すると、剣が伸びたように斬撃が放たれ、舞台の上を薙ぎ払おうとする。
「ぐっ……!」
神剣で受け止めると強い衝撃が体に走る。
「まだ!」
聖剣に力を込めて効果を発揮させようとする。
斬撃によって作られた刃だったとしても聖剣の一部であることには変わりない。遠距離からでも無数の斬撃を発生させることができる。
神剣と当たっている場所から斬撃が迸る。
「それは見せてもらった」
発生したのは100を超える斬撃。
同じように迷宮魔法で斬撃を発生させて相殺する。
「そんな……」
「聖剣程度の力は慣れれば迷宮魔法でも再現が可能だ」
神剣から手を放して上へ跳べば聖剣の斬撃が通り過ぎていく。
今のエルマーは消耗している。
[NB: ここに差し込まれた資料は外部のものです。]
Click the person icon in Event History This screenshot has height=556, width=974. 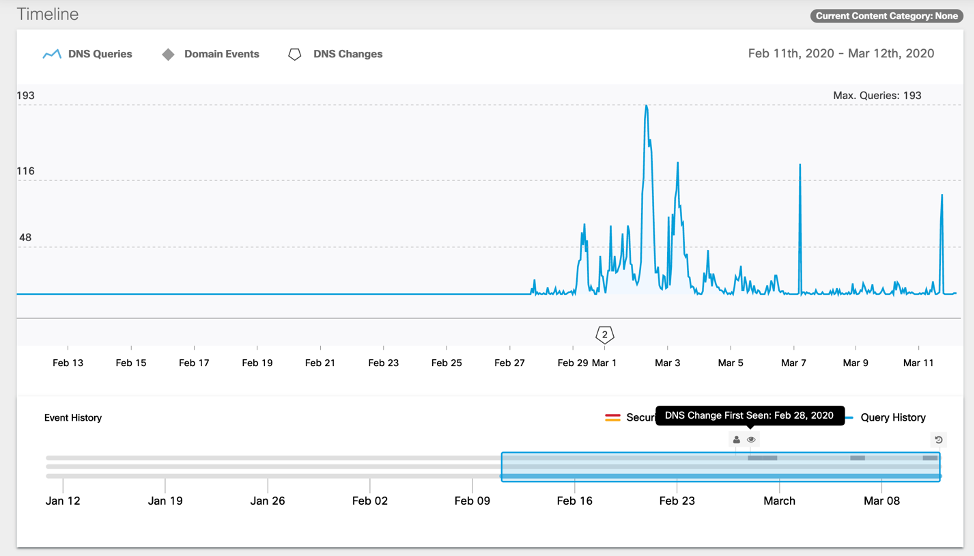tap(737, 440)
一気に近付いて攻撃すれば苦労することなく倒すことができる。
――ヒュンッ!!
手をかざして飛んできた大剣を受け止める。手に刃が突き刺さってしまっているが、この程度は回復魔法を掛けておけば治る。
「これが、俺なりの覚悟だ」
大剣が飛んできた方向を見れば、エルマーの斬撃によって胴を両断されたジェムが倒れていた。
「無茶をする」
ジリーと同じように消えると、舞台の外に何事もなかったように現れる。
「あなたを攻撃するにはこれぐらいしかなかったんです」
大剣を投げる為には起き上がって、力を込める必要がある。
ちょうど斬撃が通り過ぎた直後。その状態で斬撃が通り過ぎる先にいたジェムが攻撃する為には自分が犠牲になる覚悟が必要だった。
「今ので倒せればよかったんですけど……」
「投げる瞬間に殺気を出したのは失敗だったな」
殺気のおかげで攻撃に気付けた。
だが、本気でなければ俺に通用することはない。
剣を振ってディアの攻撃を防ぐ。
「まだやるか」
「硬化していない状態で急所を貫けば倒せる」
「それは間違っていないけど、急所を攻撃させるつもりはないぞ」
ディアの攻撃は正確だ。正確だからこそ防ぐことができる。
「それにジェムが覚悟を見せた。なら、私だって痛いのを我慢するつもりです」
舞台の端の方にいるエルマーが聖剣を上に掲げる。
まるで天井を貫くような勢いで伸ばされた聖剣の刃が弾けて消える。
「舞台から落ちたら場外失格ですからね。時間を止めずに避けてください」
雨のように落ちてくる無数とも思える数の斬撃を見上げる。
【世界】で時間を止めれば斬撃の雨を回避するのも余裕。だけど、大人げないので先ほどの1回でだけで使うつもりはありません。